Case title: Rose Wood Buildwell Private Limited v. Pr. Commissioner Of Income Tax-7 & Ors
Case no.: W.P.(C) 6097/2021
The Delhi High Court has held that under the Direct Tax Vivad Se Vishwas Act, 2020, an Assessee is entitled to confine the settlement of disputes which were subject matter of its appeal, and exclude the disputes which were subject matter of the Revenue's appeal for the same assessment year.
It thus allowed a real estate company's plea against the certificate issued by Commissioner of Income Tax, whereby the declaration furnished by the Assessee under Section 3 of the DTVSV Act was modified to include settlement of certain disputes that were not the subject matter of appeal preferred by the Assessee.
Rajasthan HC
Case title: Dharnia Motors v.

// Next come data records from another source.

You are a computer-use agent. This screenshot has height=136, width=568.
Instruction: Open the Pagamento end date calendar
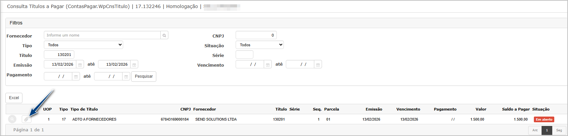(126, 77)
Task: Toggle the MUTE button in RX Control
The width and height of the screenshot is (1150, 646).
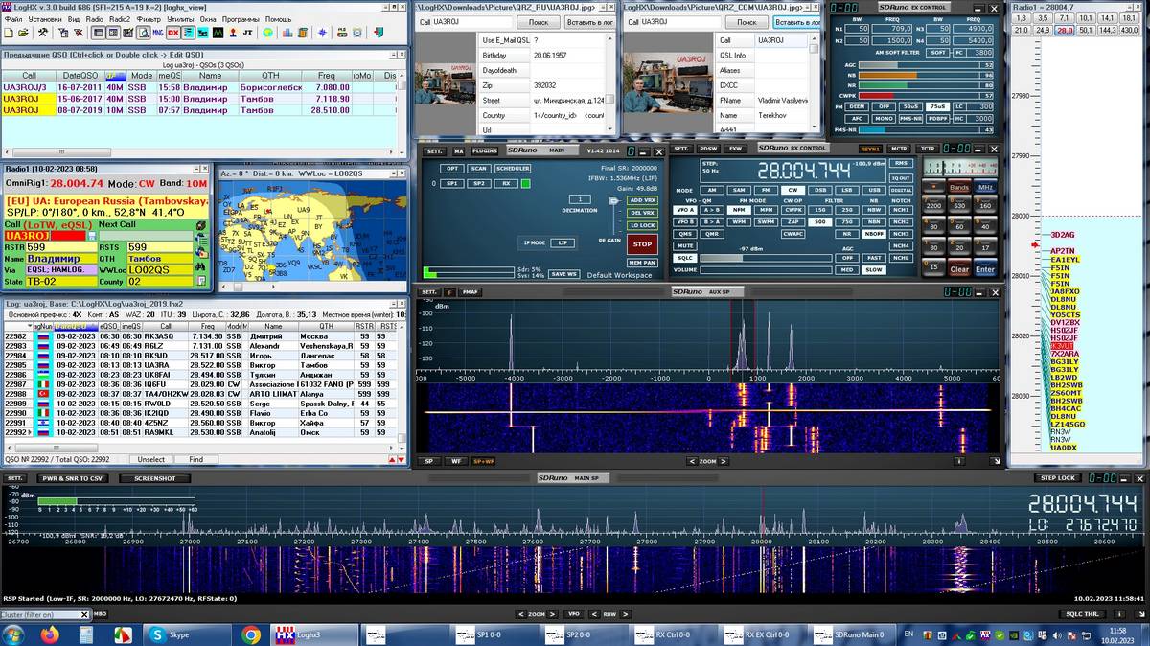Action: click(685, 245)
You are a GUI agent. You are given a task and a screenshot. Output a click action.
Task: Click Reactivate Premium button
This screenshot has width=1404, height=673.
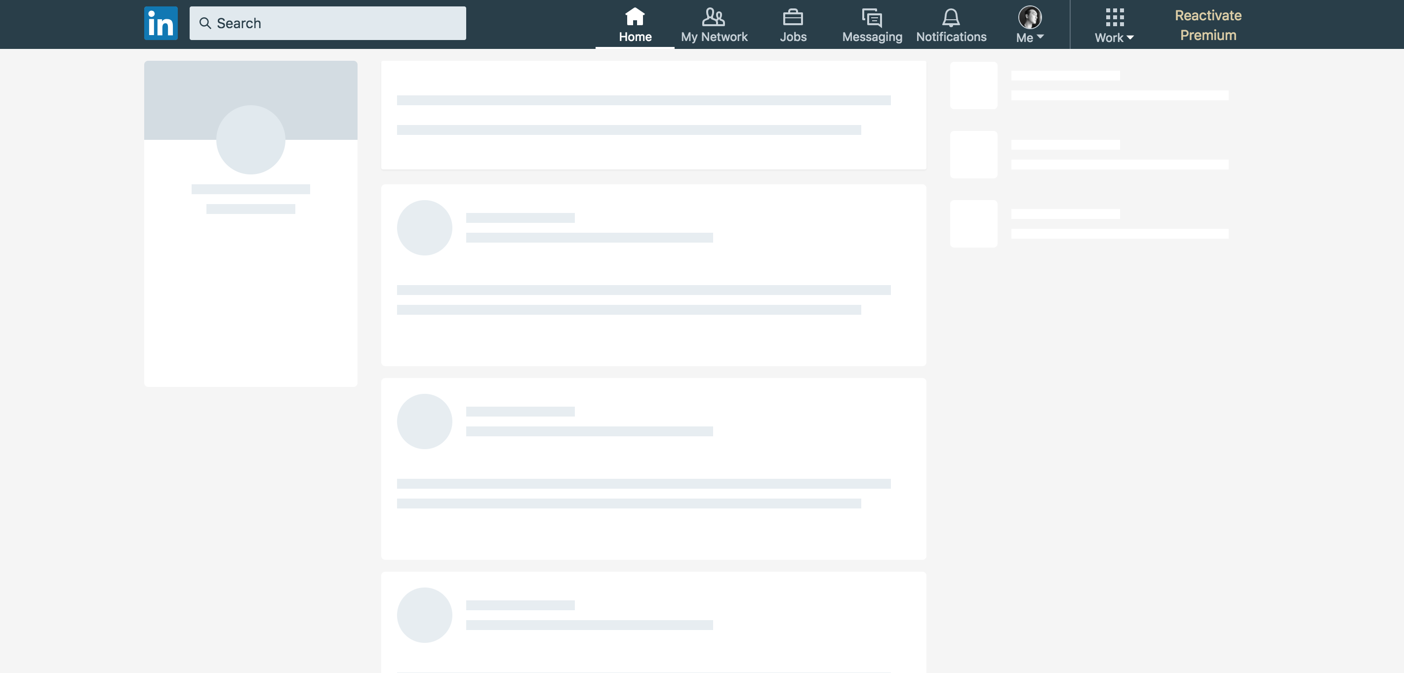(1207, 25)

UoI & Ors.
Case no.: Civil Writ Petition No. 9717/2018
The Rajasthan High Court has held that Rules prescribing the 'time and manner' for claiming transitional credit, in addition to the statutory procedure provided under Section 140 of the Central Goods and Services Tax Act 2017, are mandatory in nature.

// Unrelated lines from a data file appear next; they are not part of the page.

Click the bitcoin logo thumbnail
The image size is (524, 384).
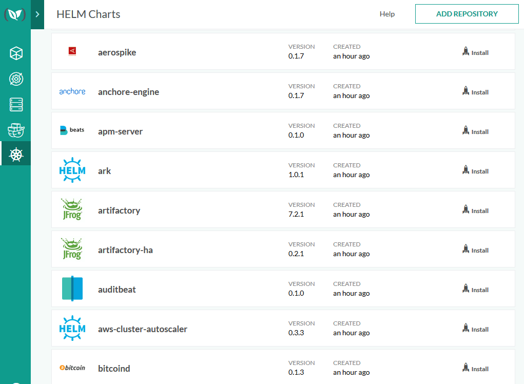(72, 368)
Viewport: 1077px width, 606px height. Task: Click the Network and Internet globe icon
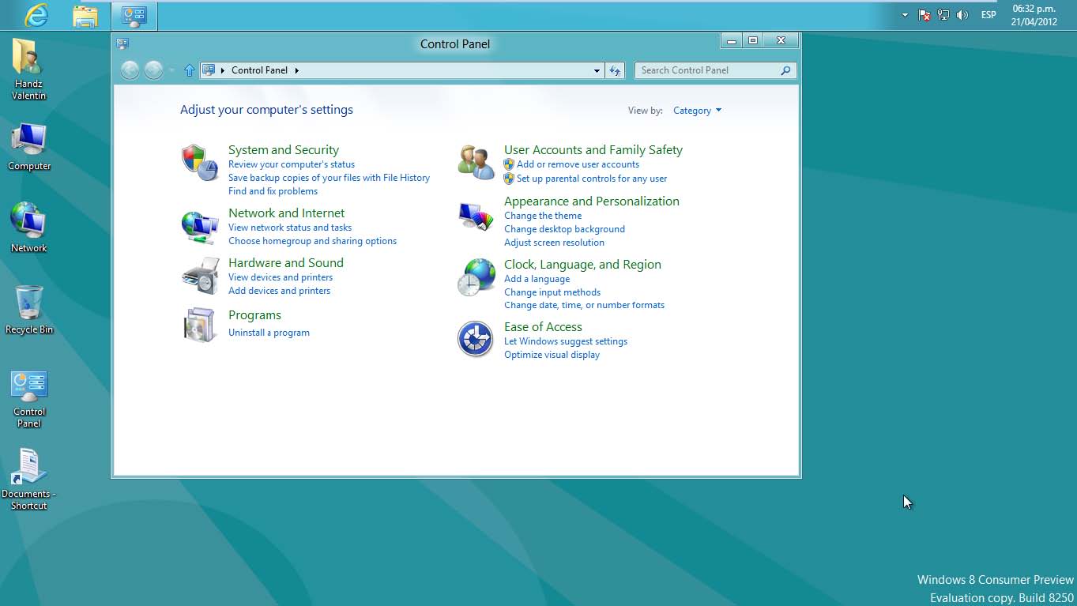click(x=199, y=227)
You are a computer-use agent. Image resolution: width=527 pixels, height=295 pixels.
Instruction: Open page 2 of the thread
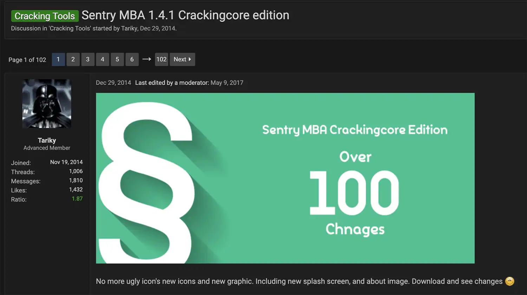tap(73, 59)
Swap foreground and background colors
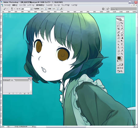This screenshot has width=138, height=128. pyautogui.click(x=122, y=57)
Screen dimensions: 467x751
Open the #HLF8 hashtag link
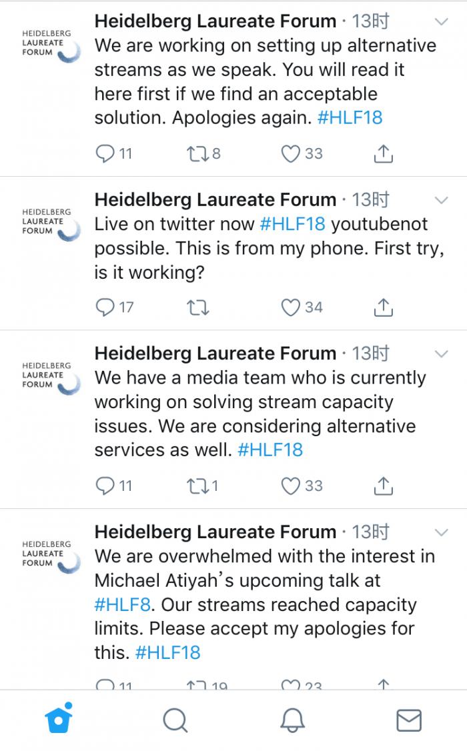coord(123,605)
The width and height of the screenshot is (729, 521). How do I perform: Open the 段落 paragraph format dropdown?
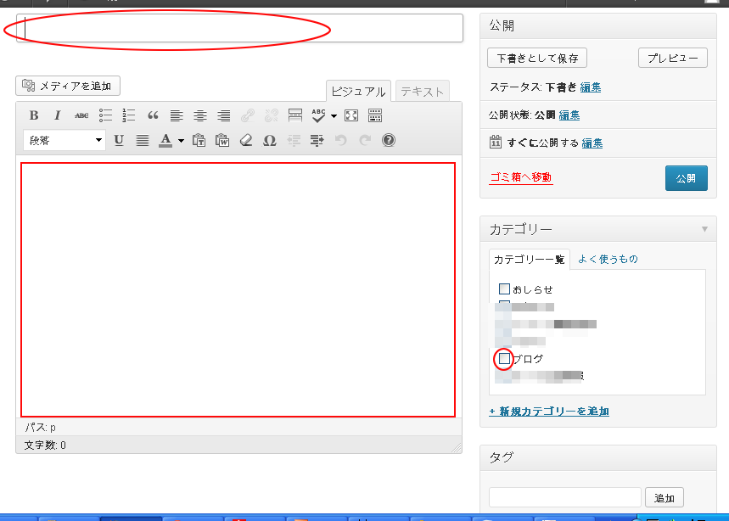pyautogui.click(x=64, y=141)
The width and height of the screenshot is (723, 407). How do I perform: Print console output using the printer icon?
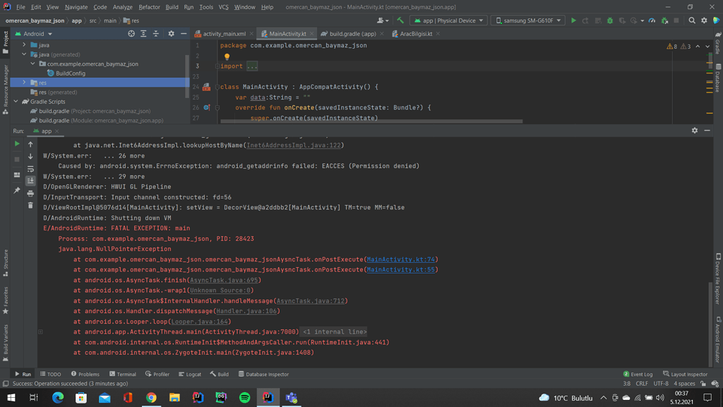coord(30,194)
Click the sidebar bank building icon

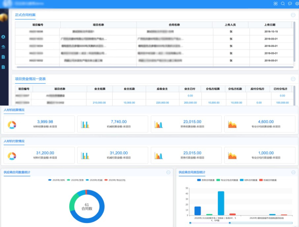pos(4,47)
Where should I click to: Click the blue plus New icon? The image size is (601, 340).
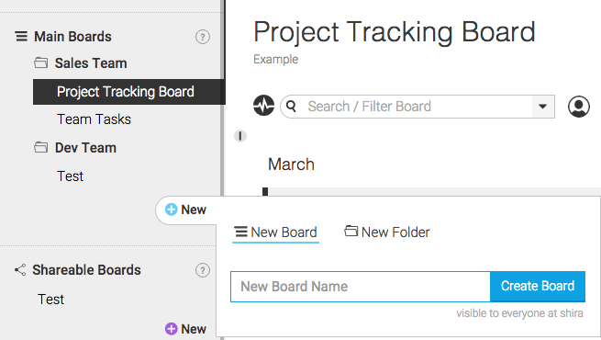171,210
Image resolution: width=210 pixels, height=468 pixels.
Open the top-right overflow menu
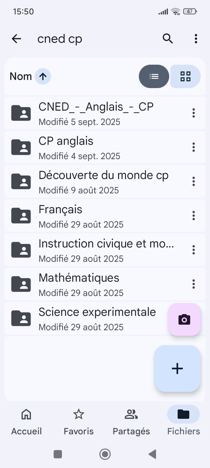pyautogui.click(x=196, y=38)
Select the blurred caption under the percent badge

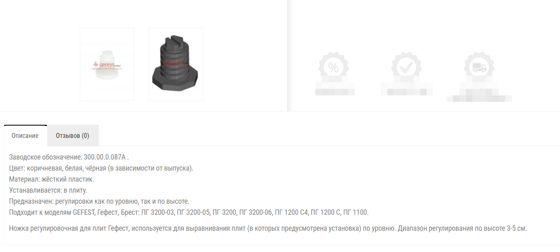point(335,89)
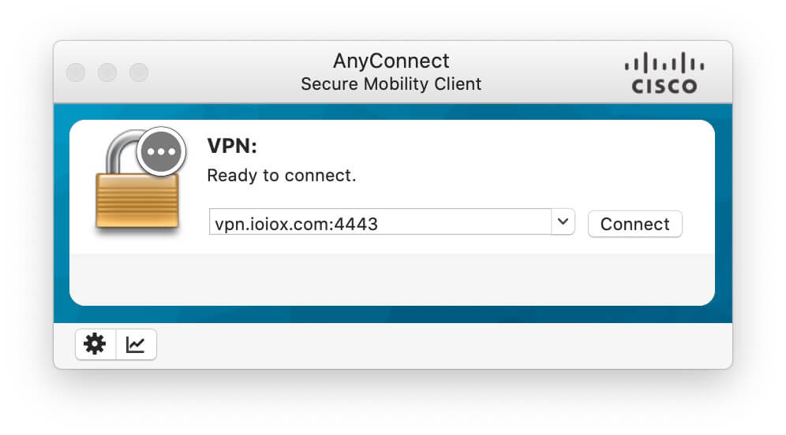This screenshot has height=435, width=786.
Task: Click the "Secure Mobility Client" subtitle
Action: coord(391,84)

A division bench of Chief Justice Manindra Mohan Shrivastava and Justice Munnuri Laxman thus held that prescriptions under Section 117 of CGST Rules are mandatory in nature, and non-compliance thereof would lead to rejection of a trader/dealer's claim of transitional credit.
TRIBUNALS
Case Title: ACIT versus Ranu Vohra
Case Number: ITA No.412/MUM/2024
The Mumbai ITAT held that a taxpayer is not prevented from arranging her affairs within the legal framework and through legitimate means to reduce his tax liability.

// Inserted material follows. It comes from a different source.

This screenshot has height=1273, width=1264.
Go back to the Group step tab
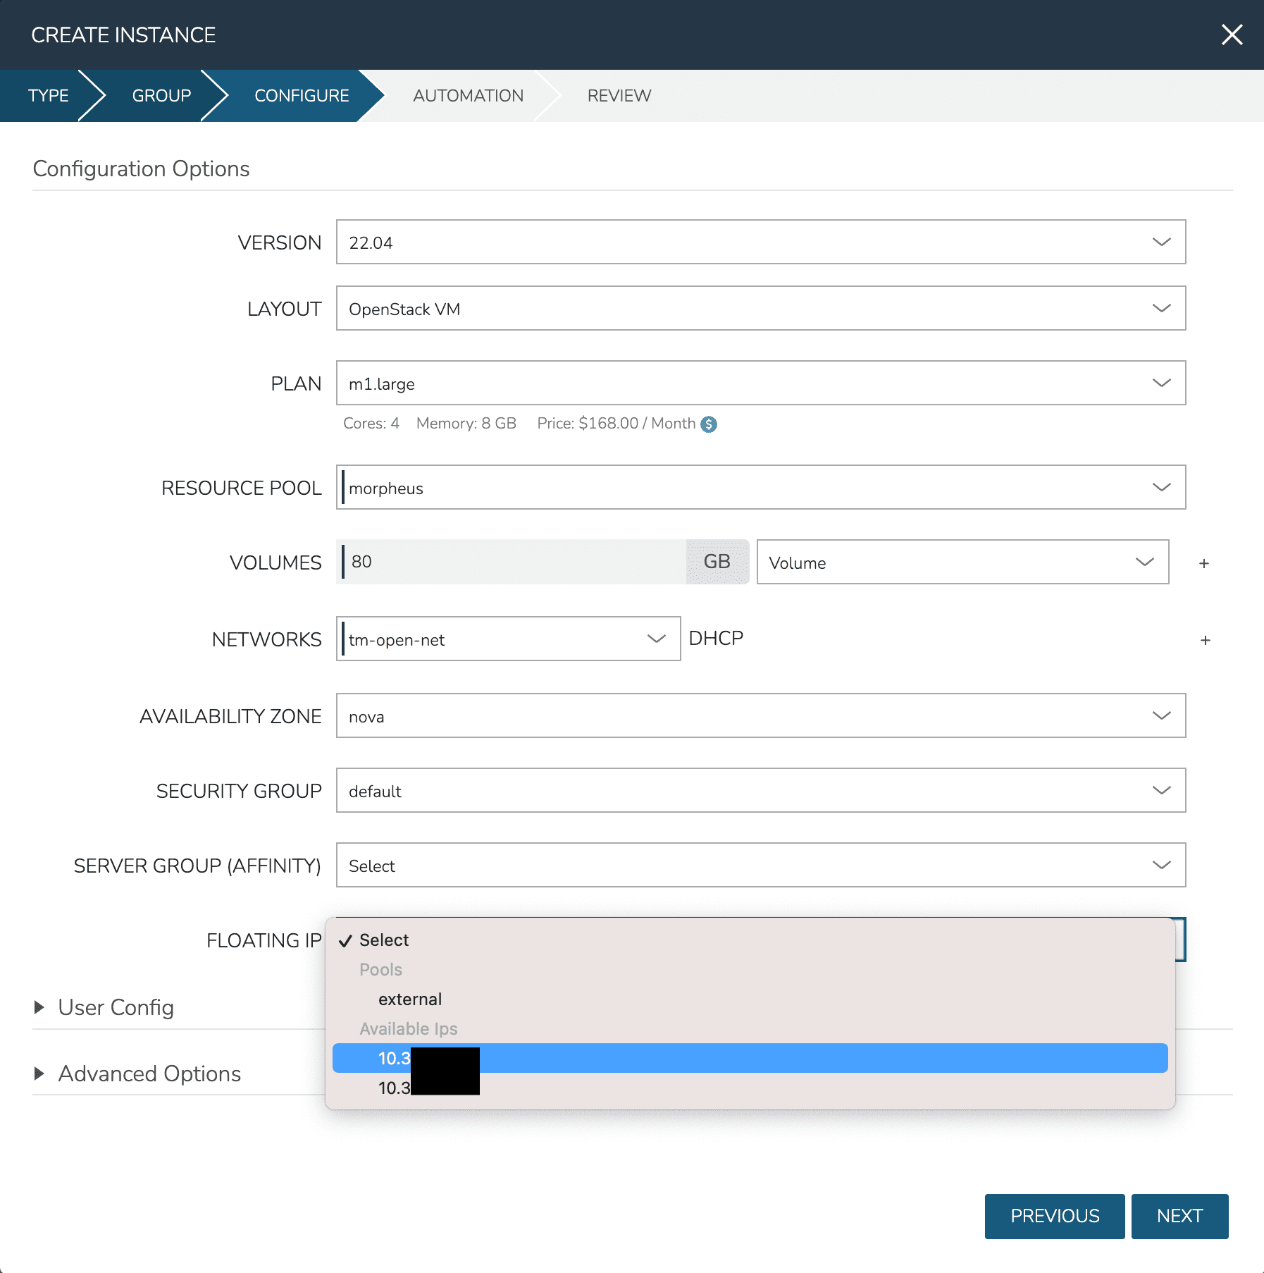tap(161, 96)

While pointing that the Income Tax Statute does not require the assessee to pay more tax, the Division Bench of Saktijit Dey (Vice President) and Amarjit Singh (Accountant Member) observed that “short-term capital loss derived by assessee from sale of shares cannot be prevented from being set off against the long-term capital gain by alleging adoption of colourable device”.
Case Title: Medley Pharmaceuticals vs. DCIT
Case Number: ITA. No. 1387 to 1390/Mum/2009
The Mumbai ITAT recently clarified that an industrial undertaking was not required to set off the losses incurred by it in one eligible unit against the profits earned from another eligible unit for the purpose of calculating deduction u/s 80-IB.
Referring to the decision in case of CIT v. Dewan Kraft Systems [2008] 297 ITR 305, the Division Bench of Saktijit Dey (Vice President) and Narendra Kumar Billaiya (Accountant Member) reiterated that “in computing the gross total income of assessee, the same has to be determined after adjusting the losses and that, if the gross total income of the assessee so determined turns out to be 'Nil', then the assessee would not be entitled to deduction under Chapter VI-A of the said Act”.